Once the collection was completed, they wheeled her back to her room in the Pediatrics unit. They kept the access in her leg since they will have to do another collection tomorrow and Friday. They will count the collected stem cells each day to help determine whether they will need to collect more. If they don't get enough over time, they will have to do a bone marrow aspiration, which can be really painful, but they say that is rare. Once the collection is finally complete, we go right into the next chemo cycle.

Univision radiothon encourages listeners across the country to support St. Jude

(Full Disclosure - I work for Univision)

St. Jude Children’s Research Hospital has once again joined forces with Univision Radio, the leading Spanish-language radio group in the United States, in its annual radiothon to help St. Jude find cures and save children.

During the radiothon Promesa y Esperanza (Promise and Hope), taking place February 5 and 6, listeners can pledge their donations by calling 1-800-998-VIDA (8432) or by visiting www.promesayesperanza.org.

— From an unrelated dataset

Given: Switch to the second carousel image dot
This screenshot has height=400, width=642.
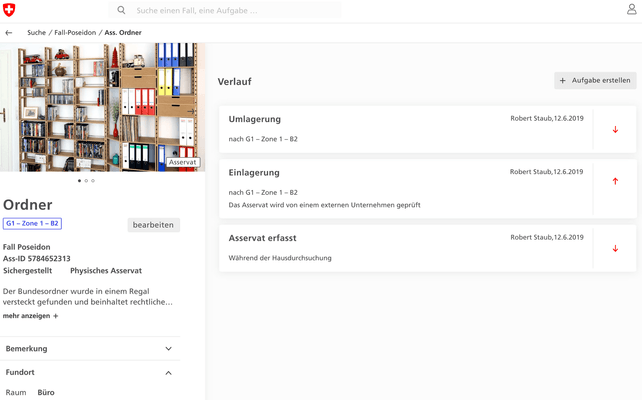Looking at the screenshot, I should [x=86, y=181].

The event will be broadcast to more than 15 markets around the country, including Los Angeles, California; Miami, Florida; Chicago, Illinois; New York, New York; and Puerto Rico.

Click here to read the rest of the article.

I mentioned in a previous entry that pediatric cancer (and pediatric brain cancer in particular) receives very limited research and funding. I don't know if it's just that I am more aware now, or if St. Jude has greatly increased their marketing push because I am seeing many more TV commercials and billboard ads increasing the visibility of these diseases. And now, they will be reaching out to the Hispanic community with a radiothon.

Super Sunday

Normally, for Super Bowl Sunday, we’re hosting a party or going over someone else’s house to watch this game.  This year, I took Annalise and Nathaniel into the City to visit Isabella in the hospital instead.  We had originally planned to take everyone to a circus, where we got tickets from the Making Headway organization.  But unfortunately, Isabella's blood counts were still low, so she wasn't able to go.  Julianne took Annalise and Nathaniel to the circus while I stayed with Isabella back in her room.

When they got back from the circus, we spent a very nice and enjoyable Sunday afternoon.  It was very typical with the kids running around and laughing with each other.  Since Nathaniel was sick for a few days last week, this was the first time in a while that we were all together, so it felt nice. 

Here are some pictures from the day.

As soon as Nathaniel walked in the door, he went over and gave Isabella a nice big hug!

Annalise and Isabella listening to her MP3 player while enjoying some pizza.

Annalise and Isabella got a bunch of toy horses from a friend and they played with them for hours.